Collected data entries
_ _ _

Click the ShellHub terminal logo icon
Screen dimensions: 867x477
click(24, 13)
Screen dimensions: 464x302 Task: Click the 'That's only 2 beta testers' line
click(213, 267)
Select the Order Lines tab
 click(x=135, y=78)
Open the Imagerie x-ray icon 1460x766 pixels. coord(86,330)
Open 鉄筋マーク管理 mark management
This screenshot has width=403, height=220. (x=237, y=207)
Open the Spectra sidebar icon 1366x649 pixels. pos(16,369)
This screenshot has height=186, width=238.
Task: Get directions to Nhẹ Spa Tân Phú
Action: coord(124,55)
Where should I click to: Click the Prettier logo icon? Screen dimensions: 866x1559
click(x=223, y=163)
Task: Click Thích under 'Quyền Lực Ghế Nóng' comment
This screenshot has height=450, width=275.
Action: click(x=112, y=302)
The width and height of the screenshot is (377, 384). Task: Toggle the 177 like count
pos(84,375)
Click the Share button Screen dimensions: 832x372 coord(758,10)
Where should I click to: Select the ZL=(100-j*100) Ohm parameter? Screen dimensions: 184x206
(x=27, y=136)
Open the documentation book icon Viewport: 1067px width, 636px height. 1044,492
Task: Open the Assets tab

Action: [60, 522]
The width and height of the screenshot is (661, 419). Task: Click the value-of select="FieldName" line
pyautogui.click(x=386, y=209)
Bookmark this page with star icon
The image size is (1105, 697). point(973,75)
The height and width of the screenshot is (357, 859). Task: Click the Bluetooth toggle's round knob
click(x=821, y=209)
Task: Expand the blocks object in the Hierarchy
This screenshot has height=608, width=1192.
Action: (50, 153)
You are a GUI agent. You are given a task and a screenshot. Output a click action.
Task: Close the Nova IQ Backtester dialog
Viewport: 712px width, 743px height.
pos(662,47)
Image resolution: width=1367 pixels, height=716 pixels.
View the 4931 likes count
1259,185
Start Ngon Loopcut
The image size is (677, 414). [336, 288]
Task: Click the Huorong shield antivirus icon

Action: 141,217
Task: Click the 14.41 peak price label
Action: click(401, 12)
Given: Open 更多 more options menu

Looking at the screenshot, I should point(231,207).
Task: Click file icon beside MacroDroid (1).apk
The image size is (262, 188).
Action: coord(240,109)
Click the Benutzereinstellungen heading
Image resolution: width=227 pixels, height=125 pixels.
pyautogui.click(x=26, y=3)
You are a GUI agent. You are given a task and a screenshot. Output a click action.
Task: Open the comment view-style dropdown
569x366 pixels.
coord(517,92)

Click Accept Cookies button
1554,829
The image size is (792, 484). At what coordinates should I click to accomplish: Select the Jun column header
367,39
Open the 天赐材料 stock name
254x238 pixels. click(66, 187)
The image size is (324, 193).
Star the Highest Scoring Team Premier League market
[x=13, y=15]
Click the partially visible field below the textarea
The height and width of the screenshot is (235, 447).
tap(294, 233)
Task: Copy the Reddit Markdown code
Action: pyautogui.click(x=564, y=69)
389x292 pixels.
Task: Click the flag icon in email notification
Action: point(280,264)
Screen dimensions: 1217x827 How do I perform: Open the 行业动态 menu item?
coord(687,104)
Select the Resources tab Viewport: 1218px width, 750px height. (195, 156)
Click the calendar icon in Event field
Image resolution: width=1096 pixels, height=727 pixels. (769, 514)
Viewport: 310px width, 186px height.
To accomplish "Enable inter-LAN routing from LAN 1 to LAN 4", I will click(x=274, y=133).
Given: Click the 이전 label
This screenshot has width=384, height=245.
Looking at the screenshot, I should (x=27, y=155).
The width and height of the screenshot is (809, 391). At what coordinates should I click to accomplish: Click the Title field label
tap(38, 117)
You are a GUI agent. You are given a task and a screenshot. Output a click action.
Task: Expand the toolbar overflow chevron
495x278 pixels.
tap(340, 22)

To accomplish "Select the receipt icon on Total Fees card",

_ _ _

Problem requirements: What is wanted is an exact copy of the data.

Your response:
Click the ShellHub terminal logo icon
Screen dimensions: 867x477
click(24, 13)
Screen dimensions: 464x302 Task: Click the 'That's only 2 beta testers' line
click(213, 267)
Select the Order Lines tab
 click(x=135, y=78)
Open the Imagerie x-ray icon 1460x766 pixels. coord(86,330)
Open 鉄筋マーク管理 mark management
This screenshot has width=403, height=220. (x=237, y=207)
Open the Spectra sidebar icon 1366x649 pixels. pos(16,369)
This screenshot has height=186, width=238.
Task: Get directions to Nhẹ Spa Tân Phú
Action: coord(124,55)
Where should I click to: Click the Prettier logo icon? Screen dimensions: 866x1559
click(x=223, y=163)
Task: Click Thích under 'Quyền Lực Ghế Nóng' comment
This screenshot has height=450, width=275.
Action: click(x=112, y=302)
The width and height of the screenshot is (377, 384). Task: Toggle the 177 like count
pos(84,375)
Click the Share button Screen dimensions: 832x372 coord(758,10)
Where should I click to: Select the ZL=(100-j*100) Ohm parameter? Screen dimensions: 184x206
(x=27, y=136)
Open the documentation book icon Viewport: 1067px width, 636px height. 1044,492
Task: Open the Assets tab

Action: [60, 522]
The width and height of the screenshot is (661, 419). Task: Click the value-of select="FieldName" line
pyautogui.click(x=386, y=209)
Bookmark this page with star icon
The image size is (1105, 697). point(973,75)
The height and width of the screenshot is (357, 859). Task: Click the Bluetooth toggle's round knob
click(x=821, y=209)
Task: Expand the blocks object in the Hierarchy
This screenshot has height=608, width=1192.
Action: (50, 153)
You are a GUI agent. You are given a task and a screenshot. Output a click action.
Task: Close the Nova IQ Backtester dialog
Viewport: 712px width, 743px height.
pos(662,47)
Image resolution: width=1367 pixels, height=716 pixels.
View the 4931 likes count
1259,185
Start Ngon Loopcut
The image size is (677, 414). [336, 288]
Task: Click the Huorong shield antivirus icon

Action: 141,217
Task: Click the 14.41 peak price label
Action: click(401, 12)
Given: Open 更多 more options menu

Looking at the screenshot, I should point(231,207).
Task: Click file icon beside MacroDroid (1).apk
The image size is (262, 188).
Action: coord(240,109)
Click the Benutzereinstellungen heading
Image resolution: width=227 pixels, height=125 pixels.
pyautogui.click(x=26, y=3)
You are a GUI agent. You are given a task and a screenshot. Output a click action.
Task: Open the comment view-style dropdown
569x366 pixels.
coord(517,92)

Click Accept Cookies button
1554,829
The image size is (792, 484). At what coordinates should I click to accomplish: Select the Jun column header
367,39
Open the 天赐材料 stock name
254x238 pixels. click(66, 187)
The image size is (324, 193).
Star the Highest Scoring Team Premier League market
[x=13, y=15]
Click the partially visible field below the textarea
The height and width of the screenshot is (235, 447).
tap(294, 233)
Task: Copy the Reddit Markdown code
Action: pyautogui.click(x=564, y=69)
389x292 pixels.
Task: Click the flag icon in email notification
Action: point(280,264)
Screen dimensions: 1217x827 How do I perform: Open the 行业动态 menu item?
coord(687,104)
Select the Resources tab Viewport: 1218px width, 750px height. (195, 156)
Click the calendar icon in Event field
Image resolution: width=1096 pixels, height=727 pixels. (769, 514)
Viewport: 310px width, 186px height.
To accomplish "Enable inter-LAN routing from LAN 1 to LAN 4", I will click(x=274, y=133).
Given: Click the 이전 label
This screenshot has width=384, height=245.
Looking at the screenshot, I should (x=27, y=155).
The width and height of the screenshot is (809, 391). At what coordinates should I click to accomplish: Click the Title field label
tap(38, 117)
You are a GUI agent. You are given a task and a screenshot. Output a click action.
Task: Expand the toolbar overflow chevron
495x278 pixels.
tap(340, 22)

To accomplish "Select the receipt icon on Total Fees card",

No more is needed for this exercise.